__REQUIREMENT__. Word for word, the records below are to be set down again.

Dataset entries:
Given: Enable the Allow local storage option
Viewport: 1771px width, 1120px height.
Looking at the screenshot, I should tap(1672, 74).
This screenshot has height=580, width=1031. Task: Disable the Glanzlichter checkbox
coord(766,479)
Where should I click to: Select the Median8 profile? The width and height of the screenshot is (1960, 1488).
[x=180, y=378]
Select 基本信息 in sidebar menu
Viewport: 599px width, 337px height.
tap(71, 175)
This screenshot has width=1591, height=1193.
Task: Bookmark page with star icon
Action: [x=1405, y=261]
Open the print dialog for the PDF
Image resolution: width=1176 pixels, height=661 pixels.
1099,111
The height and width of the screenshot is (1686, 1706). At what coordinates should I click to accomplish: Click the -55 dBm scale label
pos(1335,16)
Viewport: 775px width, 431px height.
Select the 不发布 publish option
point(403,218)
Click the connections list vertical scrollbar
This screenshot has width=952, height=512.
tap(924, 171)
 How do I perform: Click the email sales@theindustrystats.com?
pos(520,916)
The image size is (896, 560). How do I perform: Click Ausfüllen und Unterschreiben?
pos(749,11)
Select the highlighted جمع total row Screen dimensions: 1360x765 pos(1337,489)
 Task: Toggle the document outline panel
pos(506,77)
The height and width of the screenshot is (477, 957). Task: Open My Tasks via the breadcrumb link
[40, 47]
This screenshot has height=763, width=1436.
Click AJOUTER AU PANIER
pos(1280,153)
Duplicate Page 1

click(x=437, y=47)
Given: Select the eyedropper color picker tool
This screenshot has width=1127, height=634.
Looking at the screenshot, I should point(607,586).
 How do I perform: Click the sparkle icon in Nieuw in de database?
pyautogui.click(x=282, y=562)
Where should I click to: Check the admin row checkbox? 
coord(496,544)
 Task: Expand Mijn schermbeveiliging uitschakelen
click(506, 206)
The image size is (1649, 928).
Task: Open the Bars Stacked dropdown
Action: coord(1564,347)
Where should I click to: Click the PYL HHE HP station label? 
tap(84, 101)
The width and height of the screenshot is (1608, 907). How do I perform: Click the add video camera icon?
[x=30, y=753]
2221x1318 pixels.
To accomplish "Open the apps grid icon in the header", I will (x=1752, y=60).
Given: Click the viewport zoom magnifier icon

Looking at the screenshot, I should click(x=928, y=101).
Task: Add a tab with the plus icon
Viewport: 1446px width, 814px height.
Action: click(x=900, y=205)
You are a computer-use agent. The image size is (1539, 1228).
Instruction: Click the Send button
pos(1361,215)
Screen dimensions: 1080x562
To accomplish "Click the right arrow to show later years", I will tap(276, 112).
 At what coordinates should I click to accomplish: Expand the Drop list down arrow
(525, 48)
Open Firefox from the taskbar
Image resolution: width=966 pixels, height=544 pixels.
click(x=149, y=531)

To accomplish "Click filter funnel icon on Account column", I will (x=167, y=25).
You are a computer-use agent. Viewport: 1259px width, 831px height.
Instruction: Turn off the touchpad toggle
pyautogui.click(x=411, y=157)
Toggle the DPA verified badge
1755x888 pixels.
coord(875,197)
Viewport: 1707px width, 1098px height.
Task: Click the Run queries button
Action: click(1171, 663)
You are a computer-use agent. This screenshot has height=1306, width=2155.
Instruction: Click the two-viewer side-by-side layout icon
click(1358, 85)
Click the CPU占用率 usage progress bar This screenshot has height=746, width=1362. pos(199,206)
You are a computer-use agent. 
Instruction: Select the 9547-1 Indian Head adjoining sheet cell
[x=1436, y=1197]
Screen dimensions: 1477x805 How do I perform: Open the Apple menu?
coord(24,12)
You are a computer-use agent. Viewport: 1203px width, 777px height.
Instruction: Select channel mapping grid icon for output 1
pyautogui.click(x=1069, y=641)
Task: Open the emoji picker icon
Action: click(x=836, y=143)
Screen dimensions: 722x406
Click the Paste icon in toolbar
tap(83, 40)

__RESPONSE TO THIS TASK__.
Given: Enable the Allow local storage option
Viewport: 1771px width, 1120px height.
Looking at the screenshot, I should tap(1672, 74).
This screenshot has height=580, width=1031. Task: Disable the Glanzlichter checkbox
coord(766,479)
Where should I click to: Select the Median8 profile? The width and height of the screenshot is (1960, 1488).
[x=180, y=378]
Select 基本信息 in sidebar menu
Viewport: 599px width, 337px height.
tap(71, 175)
This screenshot has width=1591, height=1193.
Task: Bookmark page with star icon
Action: [x=1405, y=261]
Open the print dialog for the PDF
Image resolution: width=1176 pixels, height=661 pixels.
1099,111
The height and width of the screenshot is (1686, 1706). At what coordinates should I click to accomplish: Click the -55 dBm scale label
pos(1335,16)
Viewport: 775px width, 431px height.
Select the 不发布 publish option
point(403,218)
Click the connections list vertical scrollbar
This screenshot has width=952, height=512.
tap(924, 171)
 How do I perform: Click the email sales@theindustrystats.com?
pos(520,916)
The image size is (896, 560). How do I perform: Click Ausfüllen und Unterschreiben?
pos(749,11)
Select the highlighted جمع total row Screen dimensions: 1360x765 pos(1337,489)
 Task: Toggle the document outline panel
pos(506,77)
The height and width of the screenshot is (477, 957). Task: Open My Tasks via the breadcrumb link
[40, 47]
This screenshot has height=763, width=1436.
Click AJOUTER AU PANIER
pos(1280,153)
Duplicate Page 1

click(x=437, y=47)
Given: Select the eyedropper color picker tool
This screenshot has width=1127, height=634.
Looking at the screenshot, I should point(607,586).
 How do I perform: Click the sparkle icon in Nieuw in de database?
pyautogui.click(x=282, y=562)
Where should I click to: Check the admin row checkbox? 
coord(496,544)
 Task: Expand Mijn schermbeveiliging uitschakelen
click(506, 206)
The image size is (1649, 928).
Task: Open the Bars Stacked dropdown
Action: coord(1564,347)
Where should I click to: Click the PYL HHE HP station label? 
tap(84, 101)
The width and height of the screenshot is (1608, 907). How do I perform: Click the add video camera icon?
[x=30, y=753]
2221x1318 pixels.
To accomplish "Open the apps grid icon in the header", I will (x=1752, y=60).
Given: Click the viewport zoom magnifier icon

Looking at the screenshot, I should click(x=928, y=101).
Task: Add a tab with the plus icon
Viewport: 1446px width, 814px height.
Action: click(x=900, y=205)
You are a computer-use agent. The image size is (1539, 1228).
Instruction: Click the Send button
pos(1361,215)
Screen dimensions: 1080x562
To accomplish "Click the right arrow to show later years", I will tap(276, 112).
 At what coordinates should I click to accomplish: Expand the Drop list down arrow
(525, 48)
Open Firefox from the taskbar
Image resolution: width=966 pixels, height=544 pixels.
click(x=149, y=531)

To accomplish "Click filter funnel icon on Account column", I will (x=167, y=25).
You are a computer-use agent. Viewport: 1259px width, 831px height.
Instruction: Turn off the touchpad toggle
pyautogui.click(x=411, y=157)
Toggle the DPA verified badge
1755x888 pixels.
coord(875,197)
Viewport: 1707px width, 1098px height.
Task: Click the Run queries button
Action: click(1171, 663)
You are a computer-use agent. This screenshot has height=1306, width=2155.
Instruction: Click the two-viewer side-by-side layout icon
click(1358, 85)
Click the CPU占用率 usage progress bar This screenshot has height=746, width=1362. pos(199,206)
You are a computer-use agent. 
Instruction: Select the 9547-1 Indian Head adjoining sheet cell
[x=1436, y=1197]
Screen dimensions: 1477x805 How do I perform: Open the Apple menu?
coord(24,12)
You are a computer-use agent. Viewport: 1203px width, 777px height.
Instruction: Select channel mapping grid icon for output 1
pyautogui.click(x=1069, y=641)
Task: Open the emoji picker icon
Action: click(x=836, y=143)
Screen dimensions: 722x406
Click the Paste icon in toolbar
tap(83, 40)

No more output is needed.